Stored dataset items:
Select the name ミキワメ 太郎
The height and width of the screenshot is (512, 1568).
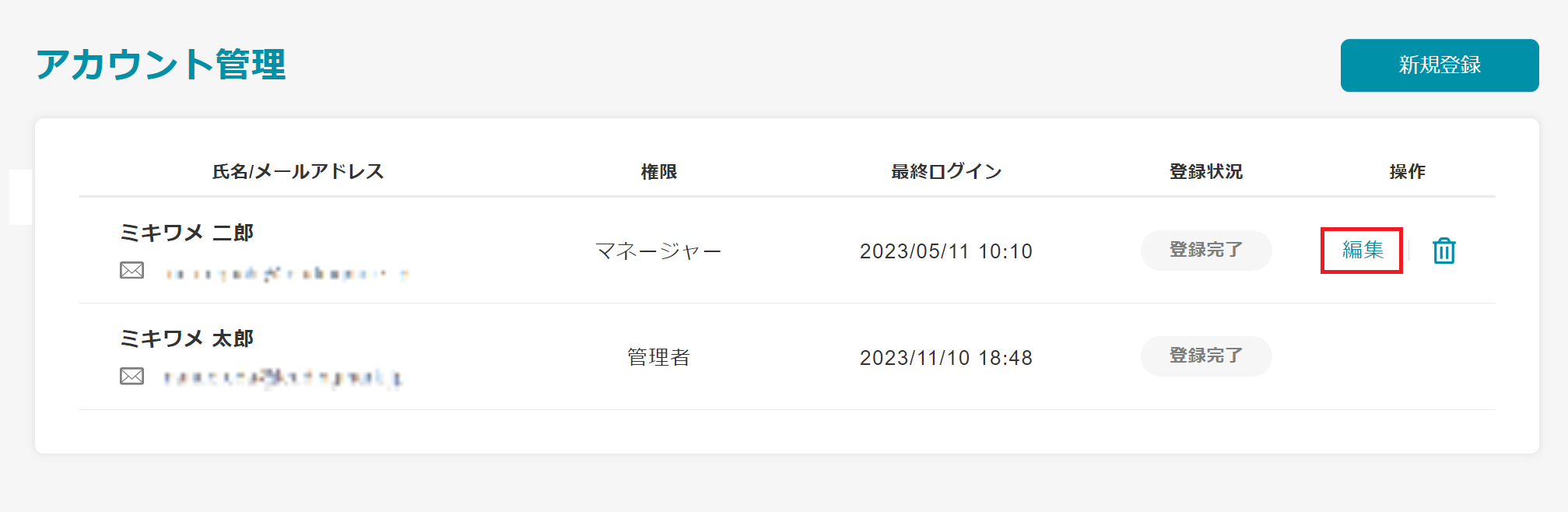click(x=187, y=338)
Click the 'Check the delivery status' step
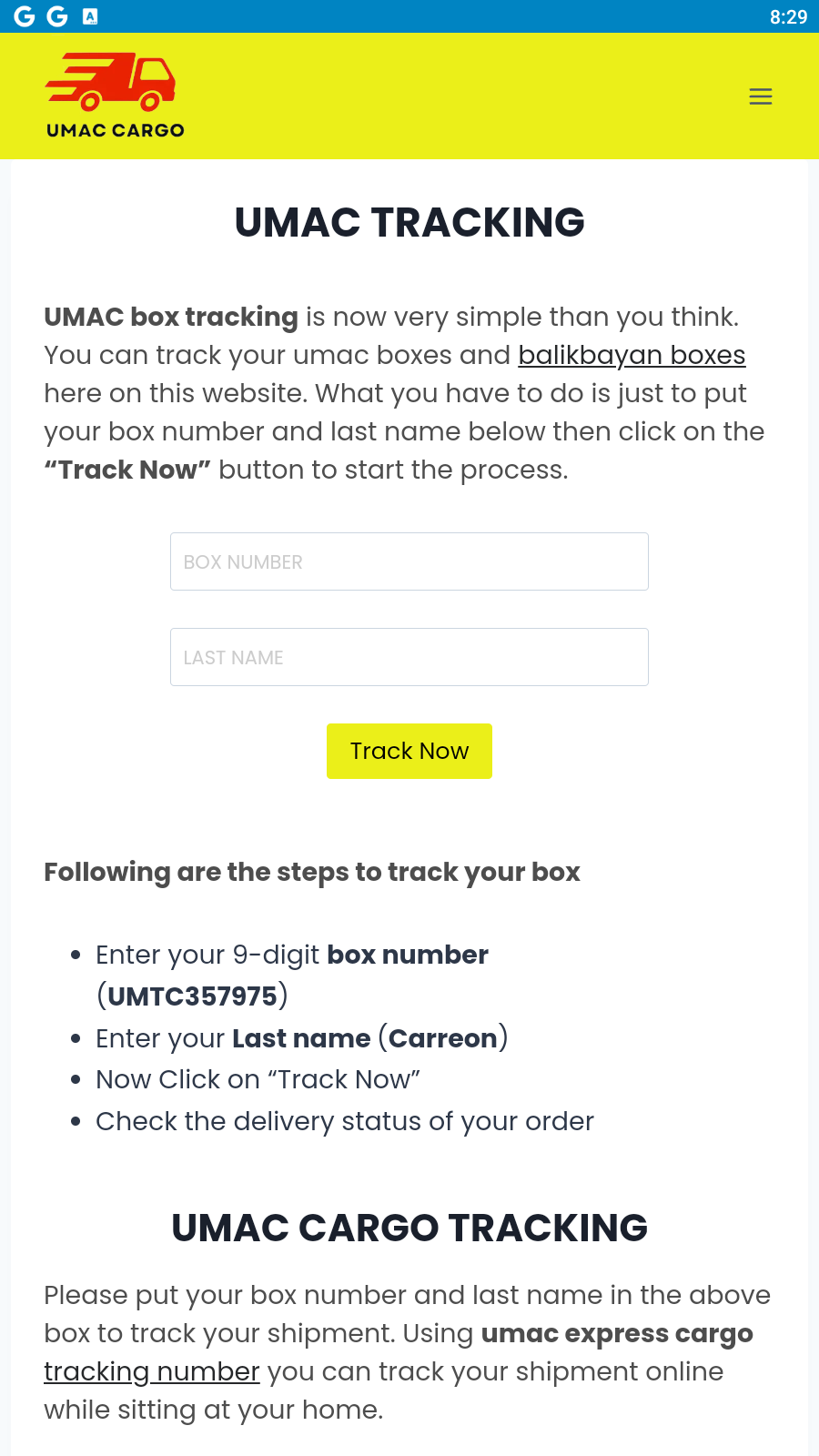819x1456 pixels. [345, 1121]
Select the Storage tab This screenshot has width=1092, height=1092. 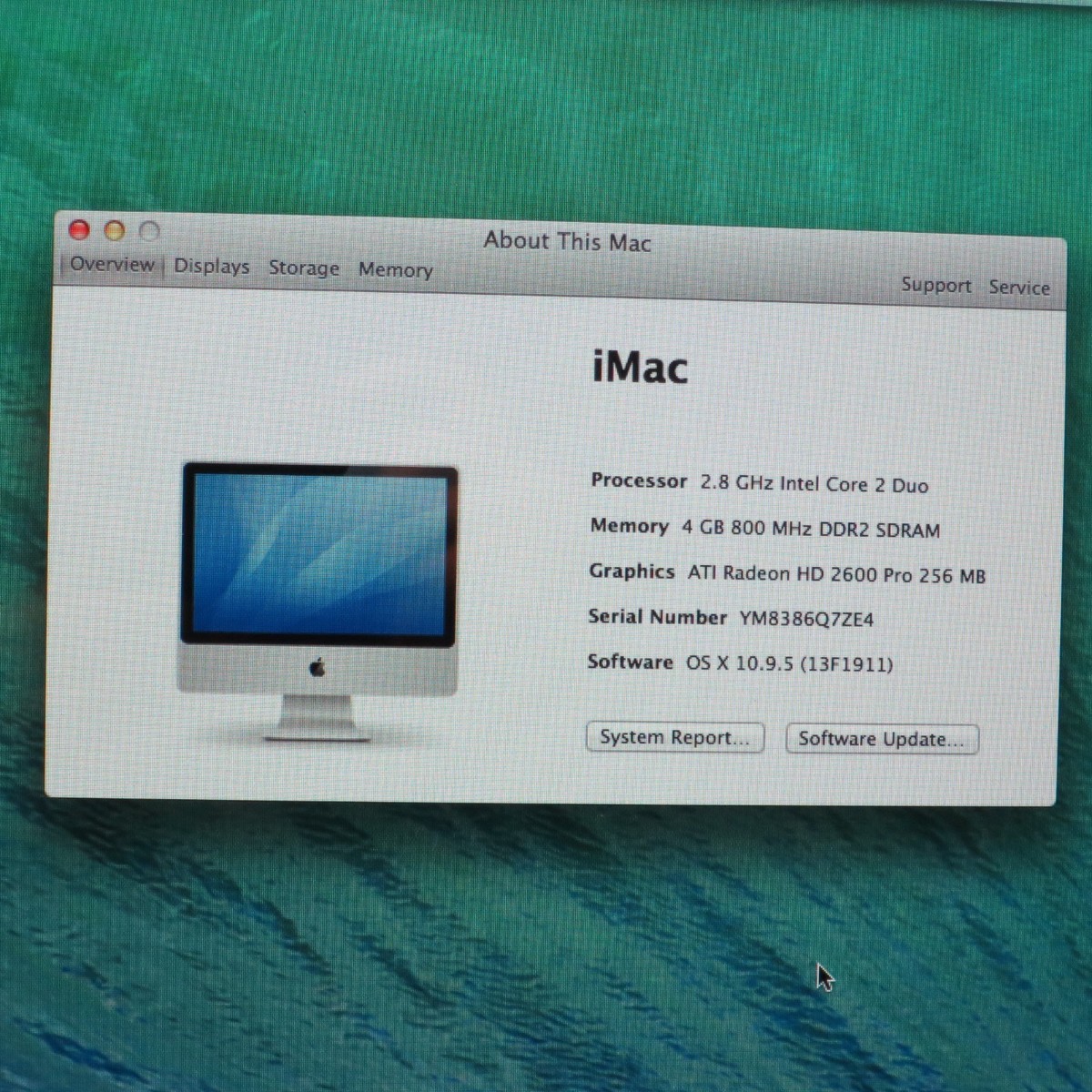303,268
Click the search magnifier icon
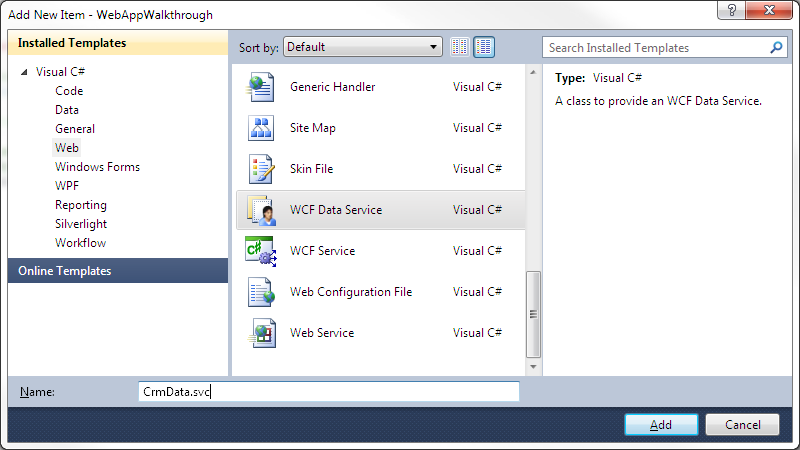800x450 pixels. pyautogui.click(x=776, y=47)
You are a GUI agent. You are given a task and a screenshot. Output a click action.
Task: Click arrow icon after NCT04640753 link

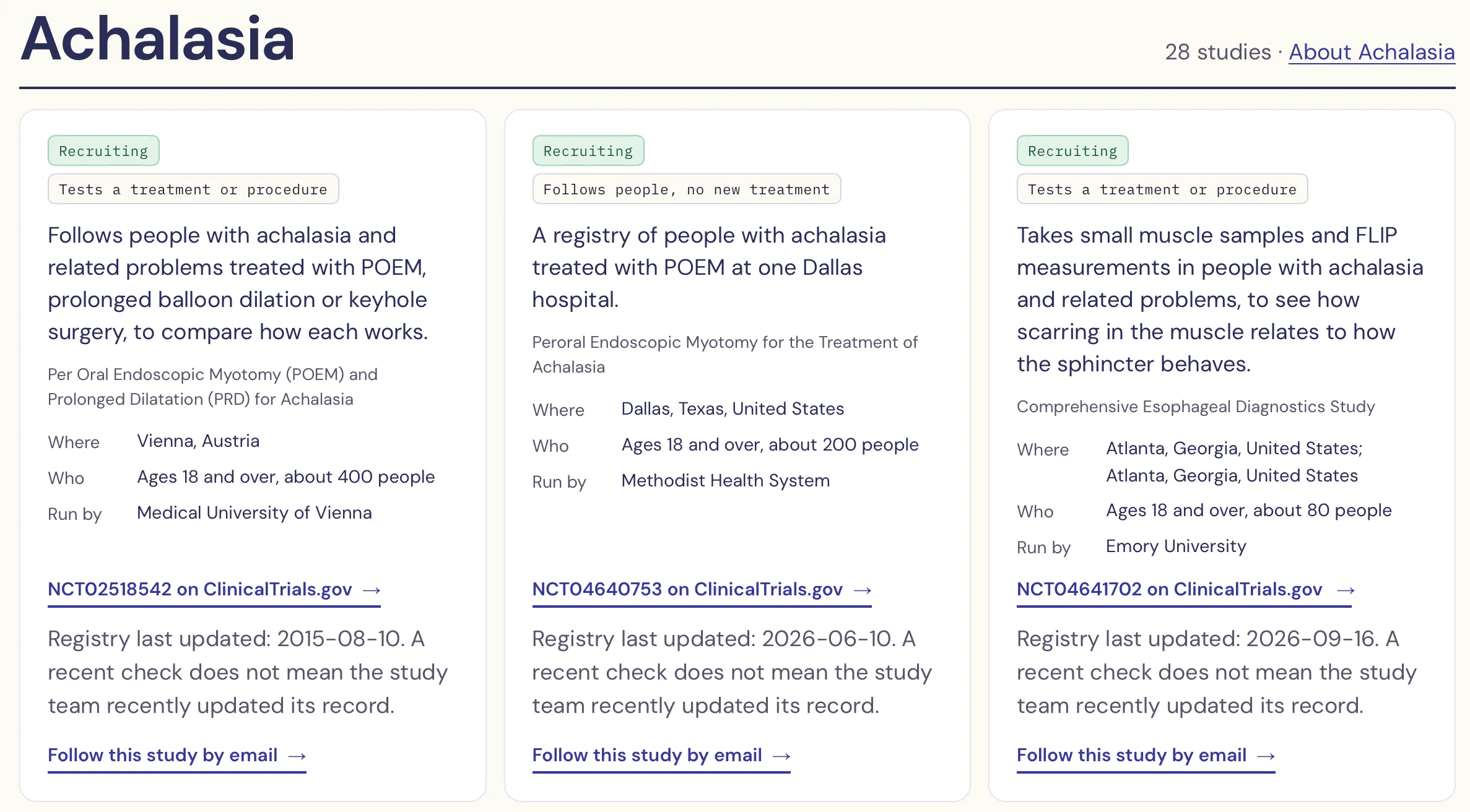[x=863, y=590]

To do ▸ Reproduce the final stretch of lines exactly: the line containing "You are a GUI" through the last line of the data, both included. Pictures do not belong in the copy.

Task solution ▸
You are a GUI agent. You are given a task and a screenshot. Output a click action.
Task: Click arrow icon after NCT04640753 link

[x=863, y=590]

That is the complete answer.